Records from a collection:
▽

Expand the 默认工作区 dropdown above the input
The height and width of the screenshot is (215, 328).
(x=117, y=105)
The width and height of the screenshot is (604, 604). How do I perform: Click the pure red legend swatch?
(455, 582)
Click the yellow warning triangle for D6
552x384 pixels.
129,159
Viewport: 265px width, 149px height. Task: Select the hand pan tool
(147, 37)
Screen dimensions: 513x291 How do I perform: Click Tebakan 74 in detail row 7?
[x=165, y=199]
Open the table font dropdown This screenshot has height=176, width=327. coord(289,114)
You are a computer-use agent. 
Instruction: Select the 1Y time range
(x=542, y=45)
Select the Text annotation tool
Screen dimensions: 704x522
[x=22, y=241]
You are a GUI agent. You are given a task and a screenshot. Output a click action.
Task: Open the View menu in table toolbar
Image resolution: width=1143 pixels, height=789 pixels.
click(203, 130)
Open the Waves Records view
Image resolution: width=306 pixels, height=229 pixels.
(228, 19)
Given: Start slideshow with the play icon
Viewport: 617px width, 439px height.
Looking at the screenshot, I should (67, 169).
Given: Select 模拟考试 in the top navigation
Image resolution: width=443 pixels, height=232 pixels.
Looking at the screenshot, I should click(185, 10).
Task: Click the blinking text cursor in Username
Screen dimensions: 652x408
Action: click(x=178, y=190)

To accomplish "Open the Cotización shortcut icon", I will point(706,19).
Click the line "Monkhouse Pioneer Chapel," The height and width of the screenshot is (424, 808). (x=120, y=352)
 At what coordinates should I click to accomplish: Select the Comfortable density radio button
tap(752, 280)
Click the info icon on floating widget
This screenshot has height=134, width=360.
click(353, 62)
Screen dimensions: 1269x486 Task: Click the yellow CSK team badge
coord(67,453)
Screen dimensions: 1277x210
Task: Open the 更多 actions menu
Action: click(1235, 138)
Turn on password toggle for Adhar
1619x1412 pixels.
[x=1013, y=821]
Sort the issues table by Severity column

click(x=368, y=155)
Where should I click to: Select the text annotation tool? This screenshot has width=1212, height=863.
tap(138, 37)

△

- The problem:
What is needed is an exact copy of all the data above.

- Reply to the task:
Expand the 默认工作区 dropdown above the input
The height and width of the screenshot is (215, 328).
(x=117, y=105)
The width and height of the screenshot is (604, 604). How do I perform: Click the pure red legend swatch?
(455, 582)
Click the yellow warning triangle for D6
552x384 pixels.
129,159
Viewport: 265px width, 149px height. Task: Select the hand pan tool
(147, 37)
Screen dimensions: 513x291 How do I perform: Click Tebakan 74 in detail row 7?
[x=165, y=199]
Open the table font dropdown This screenshot has height=176, width=327. coord(289,114)
You are a computer-use agent. 
Instruction: Select the 1Y time range
(x=542, y=45)
Select the Text annotation tool
Screen dimensions: 704x522
[x=22, y=241]
You are a GUI agent. You are given a task and a screenshot. Output a click action.
Task: Open the View menu in table toolbar
Image resolution: width=1143 pixels, height=789 pixels.
click(203, 130)
Open the Waves Records view
Image resolution: width=306 pixels, height=229 pixels.
(228, 19)
Given: Start slideshow with the play icon
Viewport: 617px width, 439px height.
Looking at the screenshot, I should (67, 169).
Given: Select 模拟考试 in the top navigation
Image resolution: width=443 pixels, height=232 pixels.
Looking at the screenshot, I should click(185, 10).
Task: Click the blinking text cursor in Username
Screen dimensions: 652x408
Action: click(x=178, y=190)

To accomplish "Open the Cotización shortcut icon", I will point(706,19).
Click the line "Monkhouse Pioneer Chapel," The height and width of the screenshot is (424, 808). (x=120, y=352)
 At what coordinates should I click to accomplish: Select the Comfortable density radio button
tap(752, 280)
Click the info icon on floating widget
This screenshot has height=134, width=360.
click(353, 62)
Screen dimensions: 1269x486 Task: Click the yellow CSK team badge
coord(67,453)
Screen dimensions: 1277x210
Task: Open the 更多 actions menu
Action: click(1235, 138)
Turn on password toggle for Adhar
1619x1412 pixels.
[x=1013, y=821]
Sort the issues table by Severity column

click(x=368, y=155)
Where should I click to: Select the text annotation tool? This screenshot has width=1212, height=863.
tap(138, 37)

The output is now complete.